Dass Dachau unter seiner KZ-Vergangenheit draußen am Stadtrand leidet, kann man verstehen. Dass die Stadtoberen diese Vergangenheit mit Verdrängung zu überwinden suchen, statt sie als Vermächtnis und Auftrag aufzufassen, ist uns unverständlich. Immerhin waren auch Dachauer Bürger unter den ersten Häftlingen des KZs, und ebenfalls Dachauer Antifaschisten waren es, die am 28. April 1945 zusammen mit KZ-Häftlingen einen – allerdings gescheiterten – Aufstandsversuch gegen die SS unternahmen.

Doch nicht dieses andere Dachau, das sich auch in der KZ-Gedenkstätte dokumentiert, gehört für die Stadtoberen zum positiven Dachau-Bild. Sie verweisen statt dessen lieber auf die 1200jährige Geschichte der bayerischen Kleinstadt und die hier um die Jahrhundertwende angesiedelte Künstlerkolonie.

Um Dachau in der Welt im guten Licht erscheinen zu lassen, folgte der Stadtrat voriges Jahr der CSU-Idee, einen Dachauer Literatur-Förderpreis im Rahmen des Klagenfurter Ingeborg- Bachmann-Autorenwettbewerbs zu stiften. Dachau und Klagenfurt sind Partnerstädte.

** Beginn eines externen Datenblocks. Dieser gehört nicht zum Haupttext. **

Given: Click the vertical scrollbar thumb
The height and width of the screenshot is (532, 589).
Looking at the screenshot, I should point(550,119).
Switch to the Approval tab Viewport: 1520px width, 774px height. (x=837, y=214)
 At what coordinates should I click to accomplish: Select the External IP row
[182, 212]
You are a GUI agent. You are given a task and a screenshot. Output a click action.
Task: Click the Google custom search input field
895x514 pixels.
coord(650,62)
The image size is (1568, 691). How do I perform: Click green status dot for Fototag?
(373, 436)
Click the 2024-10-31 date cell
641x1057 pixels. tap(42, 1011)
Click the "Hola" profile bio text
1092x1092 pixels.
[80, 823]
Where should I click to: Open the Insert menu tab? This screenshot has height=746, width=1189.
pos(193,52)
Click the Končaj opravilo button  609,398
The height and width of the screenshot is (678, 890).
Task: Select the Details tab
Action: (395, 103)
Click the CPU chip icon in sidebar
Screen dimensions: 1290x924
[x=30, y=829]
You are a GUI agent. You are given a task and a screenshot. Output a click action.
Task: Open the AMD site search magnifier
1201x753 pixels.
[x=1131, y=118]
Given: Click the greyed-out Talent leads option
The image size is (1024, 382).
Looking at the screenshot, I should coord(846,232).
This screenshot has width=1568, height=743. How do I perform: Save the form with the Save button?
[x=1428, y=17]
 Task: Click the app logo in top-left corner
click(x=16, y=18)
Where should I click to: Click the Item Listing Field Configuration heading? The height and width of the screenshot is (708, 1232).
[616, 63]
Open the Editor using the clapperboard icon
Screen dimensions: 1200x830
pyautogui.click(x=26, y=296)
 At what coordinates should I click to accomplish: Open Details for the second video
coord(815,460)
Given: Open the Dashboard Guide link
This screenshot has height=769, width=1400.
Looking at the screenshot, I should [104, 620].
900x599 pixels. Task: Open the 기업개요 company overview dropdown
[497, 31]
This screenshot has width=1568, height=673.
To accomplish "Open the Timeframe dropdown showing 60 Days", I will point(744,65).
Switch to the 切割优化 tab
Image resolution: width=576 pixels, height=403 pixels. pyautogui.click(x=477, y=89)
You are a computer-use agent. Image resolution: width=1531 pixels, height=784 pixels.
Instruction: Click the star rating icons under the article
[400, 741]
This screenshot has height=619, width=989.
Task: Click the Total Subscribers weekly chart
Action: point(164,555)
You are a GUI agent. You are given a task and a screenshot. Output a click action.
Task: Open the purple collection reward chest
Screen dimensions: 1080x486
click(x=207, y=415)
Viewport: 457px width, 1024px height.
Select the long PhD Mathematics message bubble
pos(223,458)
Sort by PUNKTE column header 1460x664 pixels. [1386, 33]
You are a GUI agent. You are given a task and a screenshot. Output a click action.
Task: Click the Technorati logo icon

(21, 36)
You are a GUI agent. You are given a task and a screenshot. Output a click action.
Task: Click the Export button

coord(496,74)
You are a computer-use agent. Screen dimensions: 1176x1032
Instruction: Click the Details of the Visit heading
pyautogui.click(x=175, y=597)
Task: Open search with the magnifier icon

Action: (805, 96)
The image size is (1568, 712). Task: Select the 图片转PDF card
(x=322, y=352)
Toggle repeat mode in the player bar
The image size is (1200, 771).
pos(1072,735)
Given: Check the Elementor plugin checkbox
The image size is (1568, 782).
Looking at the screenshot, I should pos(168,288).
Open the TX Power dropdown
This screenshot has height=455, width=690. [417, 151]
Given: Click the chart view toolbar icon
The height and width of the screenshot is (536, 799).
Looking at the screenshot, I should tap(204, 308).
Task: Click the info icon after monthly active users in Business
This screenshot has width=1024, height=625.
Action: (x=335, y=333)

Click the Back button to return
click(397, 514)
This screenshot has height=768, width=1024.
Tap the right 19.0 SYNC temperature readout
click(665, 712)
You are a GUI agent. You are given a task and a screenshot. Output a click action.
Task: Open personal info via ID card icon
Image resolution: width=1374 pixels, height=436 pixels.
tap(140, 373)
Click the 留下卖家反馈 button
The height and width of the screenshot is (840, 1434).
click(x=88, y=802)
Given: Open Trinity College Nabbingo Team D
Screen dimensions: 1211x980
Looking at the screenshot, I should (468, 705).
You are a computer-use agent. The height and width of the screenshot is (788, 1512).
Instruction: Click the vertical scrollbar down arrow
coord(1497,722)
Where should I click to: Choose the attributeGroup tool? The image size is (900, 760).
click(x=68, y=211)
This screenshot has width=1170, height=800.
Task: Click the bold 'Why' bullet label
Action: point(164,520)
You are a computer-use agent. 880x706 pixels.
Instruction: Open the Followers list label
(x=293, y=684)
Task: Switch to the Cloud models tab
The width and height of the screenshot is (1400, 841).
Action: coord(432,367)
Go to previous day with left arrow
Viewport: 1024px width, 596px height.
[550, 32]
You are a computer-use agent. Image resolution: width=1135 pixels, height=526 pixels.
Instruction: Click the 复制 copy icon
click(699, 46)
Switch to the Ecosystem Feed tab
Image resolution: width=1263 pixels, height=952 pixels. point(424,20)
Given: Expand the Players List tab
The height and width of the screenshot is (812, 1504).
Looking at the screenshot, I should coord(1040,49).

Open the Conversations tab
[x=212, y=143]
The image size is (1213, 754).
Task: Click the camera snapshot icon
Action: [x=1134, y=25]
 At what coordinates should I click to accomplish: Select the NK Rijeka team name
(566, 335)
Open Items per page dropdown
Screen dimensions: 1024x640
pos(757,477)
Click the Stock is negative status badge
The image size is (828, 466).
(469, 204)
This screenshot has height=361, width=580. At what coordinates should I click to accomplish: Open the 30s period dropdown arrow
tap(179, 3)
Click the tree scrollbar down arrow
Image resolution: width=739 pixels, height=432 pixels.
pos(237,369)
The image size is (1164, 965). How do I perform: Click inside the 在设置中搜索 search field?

Die Folge dieser Idee ist jedoch ein Eklat, der dem Ansehen der Stadt kaum nützlich sein wird. Die Autoren, die von der Jury in Klagenfurt mit der Verleihung dieses neuen Preises beauftragt wurden, erkoren nämlich als Preisträger das jüdische Dokumentationszentrum in Wien und die VVN – BdA in Frankfurt. Klagenfurts Bürgermeister Guggenberger weigerte sich jedoch das mit dem Preis verbundene Geld von je 25.000 Schilling an die Preisträger auszuzahlen. Mit seinem Dachauer Kollegen Reitmeier ist er der Meinung, dass die Preisvergabe durch die Autoren nicht den Intentionen Dachaus entsprochen habe.

Auf das Ersuchen unseres Bundesvorstandsmitglieds Max Oppenheimer, sich für die Freigabe des unrechtmäßig zurückgehaltenen Preises einzusetzen, antwortete Reitmeier, mit dem Dachauer Preis hätte „ein Autor als Person und Literaturschaffender und als Teilnehmer des Wettbewerbs“ gefördert werden sollen. An einen Preis für eine Institution sei zu keiner Zeit gedacht gewesen. Die Zurückhaltung des Preises hänge allein mit dem Ziel des Förderpreises und nicht mit den von den Autoren ausgewählten Institutionen zusammen.

Inzwischen denkt OB Reitmeier sogar darüber nach, ob der Förderpreis nicht besser wieder liquidiert werden sollte, damit im nächsten Jahr erst gar nicht das gleiche passieren kann wie diesmal. „Da blamieren wir uns ja“, sagte er dem Münchner Merkur.


antifaschistische rundschau 10 vom Oktober 1987, 19.